**Your task:**
Only the lines from the one that contains "www.colop.com/us (897, 11)" through the last line of the data below should be duplicated, exactly and without pictures.

*** Opening of Dataset records ***

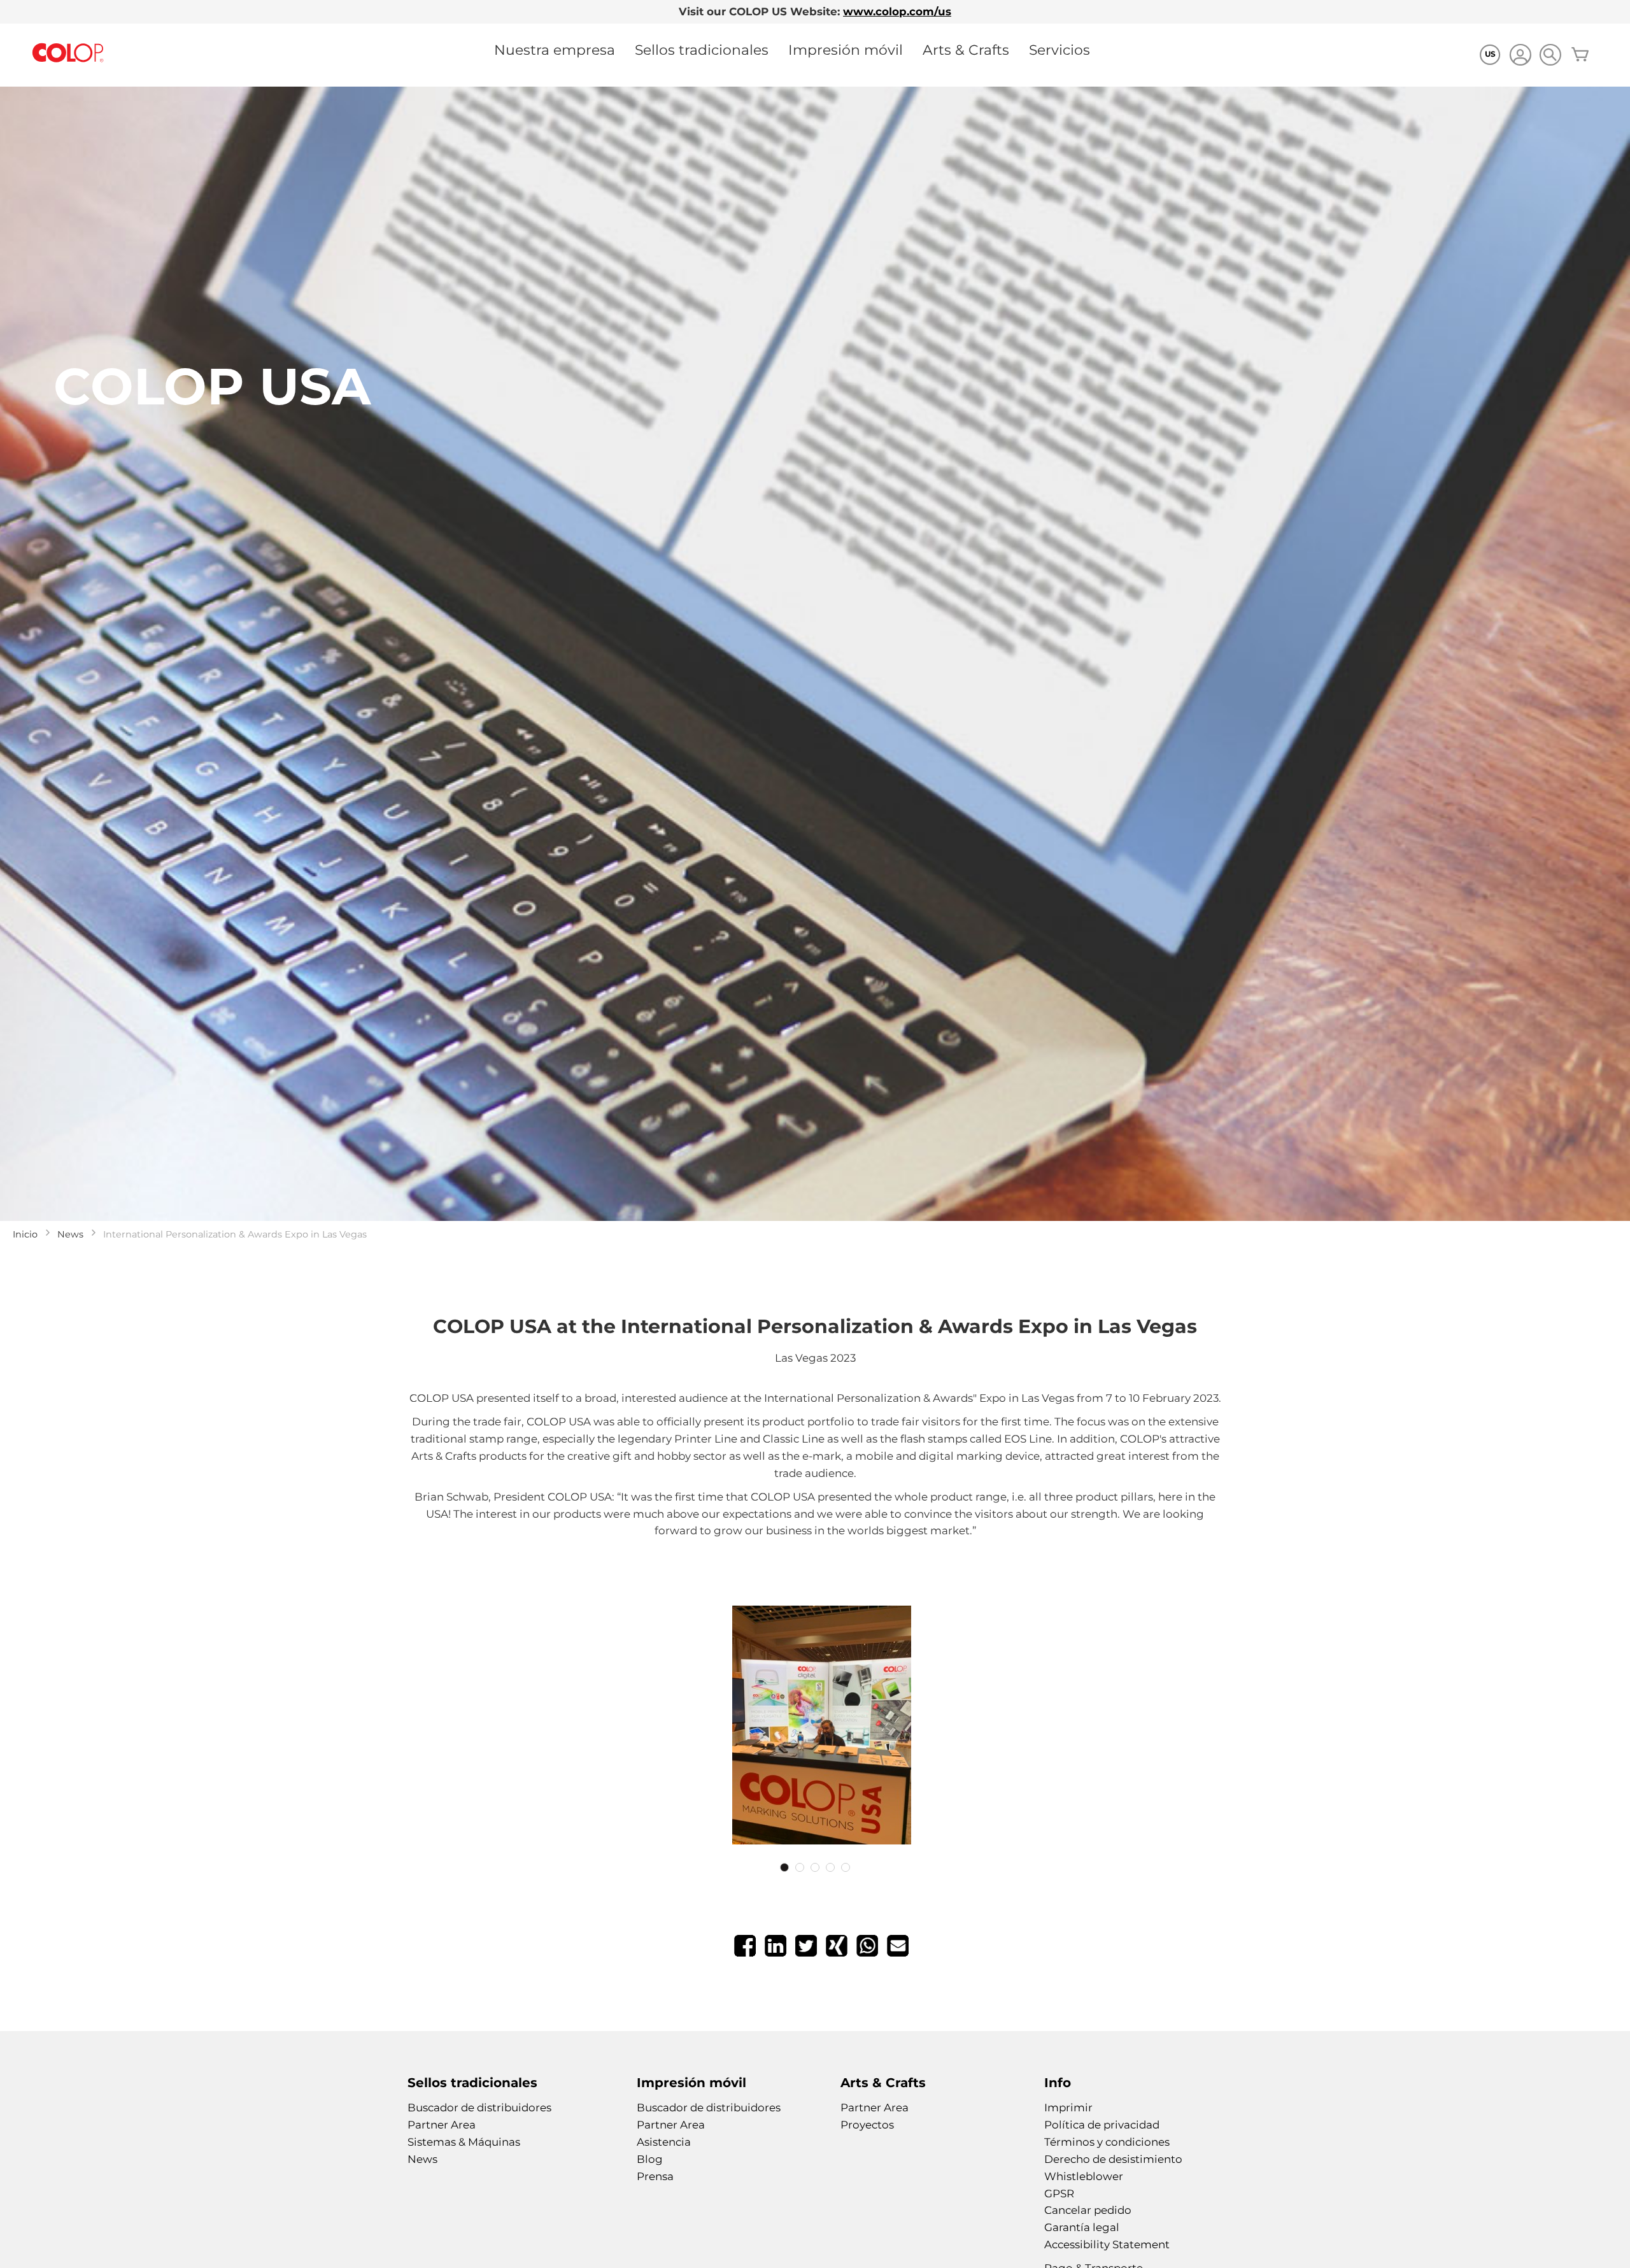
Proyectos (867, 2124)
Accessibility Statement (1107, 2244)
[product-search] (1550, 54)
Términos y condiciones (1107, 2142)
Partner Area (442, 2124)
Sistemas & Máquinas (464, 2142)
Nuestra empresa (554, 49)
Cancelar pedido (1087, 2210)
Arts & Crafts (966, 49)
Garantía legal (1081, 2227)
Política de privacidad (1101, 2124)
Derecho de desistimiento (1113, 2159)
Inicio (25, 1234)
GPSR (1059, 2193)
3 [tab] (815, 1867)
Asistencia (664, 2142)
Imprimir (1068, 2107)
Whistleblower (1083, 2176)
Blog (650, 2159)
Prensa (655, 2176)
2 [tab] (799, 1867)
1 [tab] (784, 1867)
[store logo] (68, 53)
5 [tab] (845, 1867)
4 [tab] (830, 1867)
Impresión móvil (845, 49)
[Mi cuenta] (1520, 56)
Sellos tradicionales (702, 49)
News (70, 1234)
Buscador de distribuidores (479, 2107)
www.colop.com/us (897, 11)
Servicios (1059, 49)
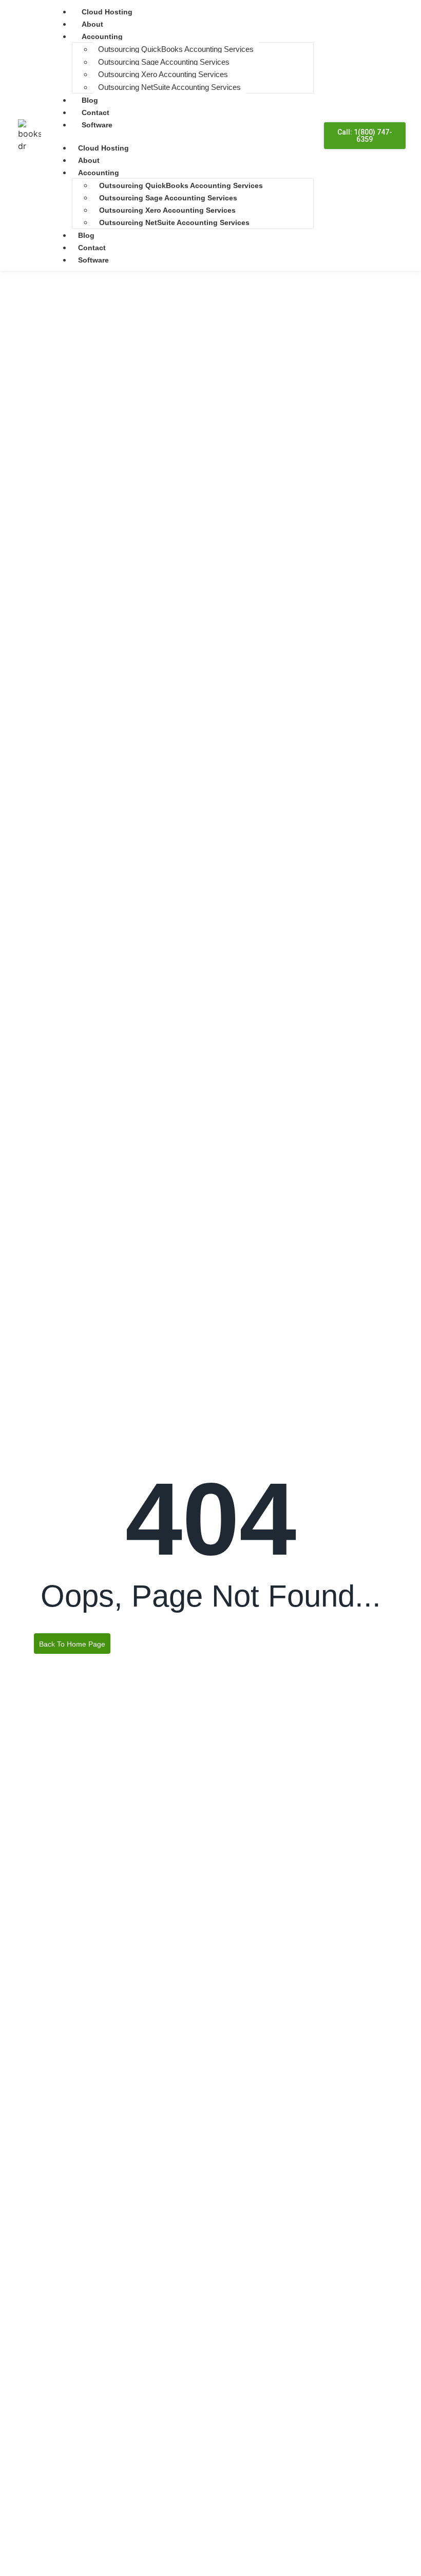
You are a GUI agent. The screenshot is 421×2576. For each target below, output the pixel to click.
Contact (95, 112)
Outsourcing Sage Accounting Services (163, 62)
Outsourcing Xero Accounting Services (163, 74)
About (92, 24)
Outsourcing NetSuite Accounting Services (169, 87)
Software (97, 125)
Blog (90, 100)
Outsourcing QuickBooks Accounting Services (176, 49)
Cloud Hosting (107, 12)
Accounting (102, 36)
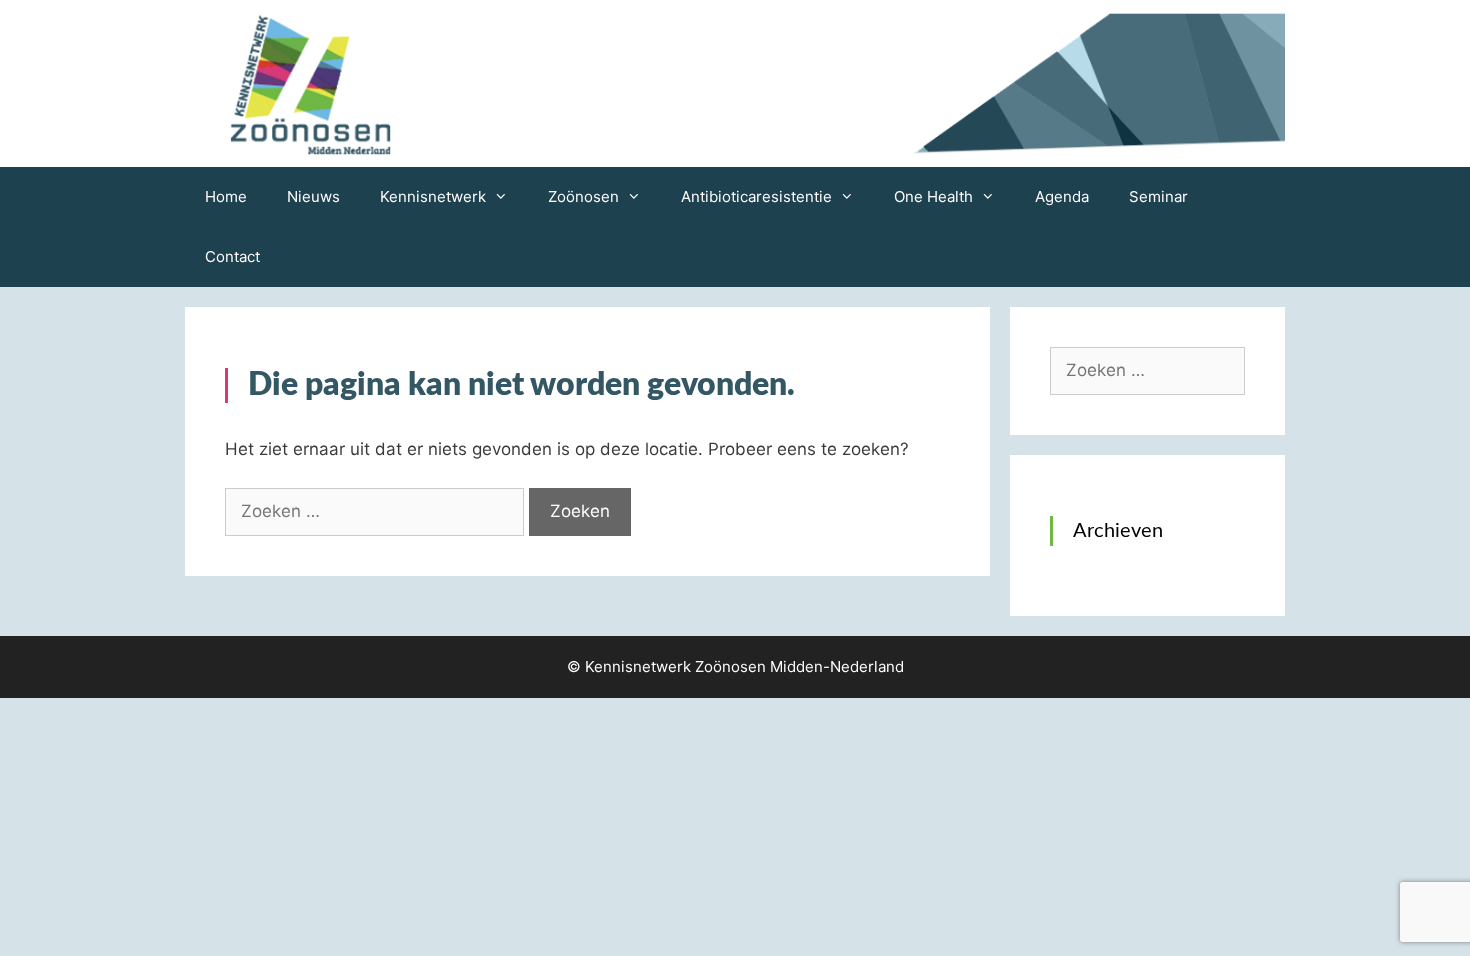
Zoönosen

*** Close of Dataset records ***

**Answer area:**
www.colop.com/us (897, 11)
Servicios (1059, 49)
You are a GUI agent. The screenshot is 421×2576. For each target below, output the pixel to click.
Contact (95, 112)
Outsourcing Sage Accounting Services (163, 62)
Outsourcing Xero Accounting Services (163, 74)
About (92, 24)
Outsourcing NetSuite Accounting Services (169, 87)
Software (97, 125)
Blog (90, 100)
Outsourcing QuickBooks Accounting Services (176, 49)
Cloud Hosting (107, 12)
Accounting (102, 36)
Zoönosen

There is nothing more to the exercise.